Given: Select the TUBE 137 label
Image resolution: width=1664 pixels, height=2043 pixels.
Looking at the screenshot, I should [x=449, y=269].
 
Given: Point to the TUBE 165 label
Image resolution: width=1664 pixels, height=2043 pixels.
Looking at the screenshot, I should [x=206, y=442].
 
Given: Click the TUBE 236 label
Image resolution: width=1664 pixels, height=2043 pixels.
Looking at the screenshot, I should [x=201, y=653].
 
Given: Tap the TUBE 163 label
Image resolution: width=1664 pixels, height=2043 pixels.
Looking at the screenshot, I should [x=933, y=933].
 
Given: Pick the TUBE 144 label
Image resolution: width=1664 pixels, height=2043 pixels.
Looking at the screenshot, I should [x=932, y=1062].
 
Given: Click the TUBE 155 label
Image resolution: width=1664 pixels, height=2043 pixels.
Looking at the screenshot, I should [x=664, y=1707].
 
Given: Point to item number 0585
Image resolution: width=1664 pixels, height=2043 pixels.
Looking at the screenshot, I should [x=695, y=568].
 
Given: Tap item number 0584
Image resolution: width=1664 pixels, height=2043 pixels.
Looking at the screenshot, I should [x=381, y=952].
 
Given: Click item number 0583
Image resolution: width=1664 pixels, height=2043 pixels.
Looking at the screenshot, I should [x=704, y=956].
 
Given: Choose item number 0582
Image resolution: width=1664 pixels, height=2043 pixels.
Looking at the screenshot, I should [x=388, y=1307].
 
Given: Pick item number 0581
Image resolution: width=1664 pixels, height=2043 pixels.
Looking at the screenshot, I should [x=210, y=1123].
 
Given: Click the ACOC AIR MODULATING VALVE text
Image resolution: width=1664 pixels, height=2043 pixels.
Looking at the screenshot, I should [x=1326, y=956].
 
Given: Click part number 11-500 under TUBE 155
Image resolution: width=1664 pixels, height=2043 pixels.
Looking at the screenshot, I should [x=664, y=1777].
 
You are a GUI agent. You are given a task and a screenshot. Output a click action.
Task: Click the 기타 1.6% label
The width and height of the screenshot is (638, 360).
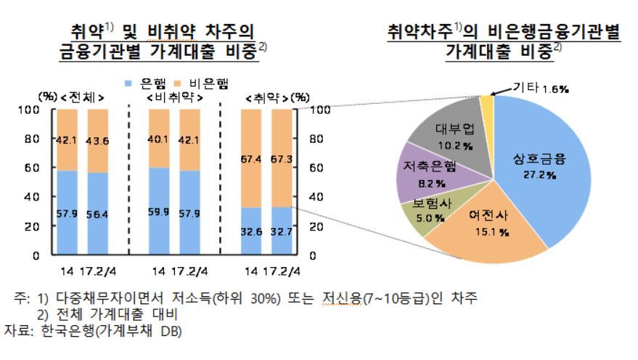(541, 88)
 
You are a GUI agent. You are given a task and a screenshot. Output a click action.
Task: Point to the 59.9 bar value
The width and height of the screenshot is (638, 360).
(158, 213)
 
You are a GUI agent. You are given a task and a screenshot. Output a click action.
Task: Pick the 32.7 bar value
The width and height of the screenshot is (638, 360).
(281, 233)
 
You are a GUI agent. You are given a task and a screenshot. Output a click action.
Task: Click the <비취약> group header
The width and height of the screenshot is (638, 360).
(175, 97)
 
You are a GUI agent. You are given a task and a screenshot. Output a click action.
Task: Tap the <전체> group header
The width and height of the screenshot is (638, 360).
(83, 97)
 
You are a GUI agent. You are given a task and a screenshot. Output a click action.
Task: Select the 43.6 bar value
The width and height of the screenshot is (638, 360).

*What needs to be done*
Reproduce the entire listing above without changing a character, but omit the pictures.

*Expected answer*
Given: Select the TUBE 137 label
Image resolution: width=1664 pixels, height=2043 pixels.
Looking at the screenshot, I should [x=449, y=269].
 
Given: Point to the TUBE 165 label
Image resolution: width=1664 pixels, height=2043 pixels.
Looking at the screenshot, I should [x=206, y=442].
 
Given: Click the TUBE 236 label
Image resolution: width=1664 pixels, height=2043 pixels.
Looking at the screenshot, I should [x=201, y=653].
 
Given: Tap the TUBE 163 label
Image resolution: width=1664 pixels, height=2043 pixels.
Looking at the screenshot, I should [x=933, y=933].
 
Given: Pick the TUBE 144 label
Image resolution: width=1664 pixels, height=2043 pixels.
Looking at the screenshot, I should [x=932, y=1062].
 
Given: Click the TUBE 155 label
Image resolution: width=1664 pixels, height=2043 pixels.
Looking at the screenshot, I should [x=664, y=1707].
 
Given: Point to item number 0585
Image resolution: width=1664 pixels, height=2043 pixels.
Looking at the screenshot, I should [x=695, y=568].
 
Given: Tap item number 0584
Image resolution: width=1664 pixels, height=2043 pixels.
Looking at the screenshot, I should [x=381, y=952].
 
Given: Click item number 0583
Image resolution: width=1664 pixels, height=2043 pixels.
Looking at the screenshot, I should [x=704, y=956].
 
Given: Choose item number 0582
Image resolution: width=1664 pixels, height=2043 pixels.
Looking at the screenshot, I should [x=388, y=1307].
 
Given: Pick item number 0581
Image resolution: width=1664 pixels, height=2043 pixels.
Looking at the screenshot, I should [x=210, y=1123].
 
Given: Click the ACOC AIR MODULATING VALVE text
Image resolution: width=1664 pixels, height=2043 pixels.
Looking at the screenshot, I should [x=1326, y=956].
 
Given: Click part number 11-500 under TUBE 155
Image resolution: width=1664 pixels, height=2043 pixels.
Looking at the screenshot, I should [x=664, y=1777].
 
You are a GUI agent. You are given a task and a screenshot. Output a click action.
Task: Click the 기타 1.6% label
The width and height of the screenshot is (638, 360).
(541, 88)
 
You are a GUI agent. You are given a task and a screenshot. Output a click action.
Task: Point to the 59.9 bar value
The width and height of the screenshot is (638, 360).
(158, 213)
 
You are a GUI agent. You are given a task and a screenshot. Output a click action.
Task: Pick the 32.7 bar value
The width and height of the screenshot is (638, 360).
(281, 233)
 
You are a GUI agent. You are given a task and a screenshot. Output a click action.
Task: Click the <비취약> group header
The width and height of the screenshot is (638, 360).
(175, 97)
 
You are a GUI agent. You are given a task and a screenshot. Output a click action.
Task: Tap the <전체> group header
The width and height of the screenshot is (638, 360).
(83, 97)
 
You are a GUI agent. You are given a task and a screenshot. Output a click action.
Task: Select the 43.6 bar value
The width and height of the screenshot is (638, 360).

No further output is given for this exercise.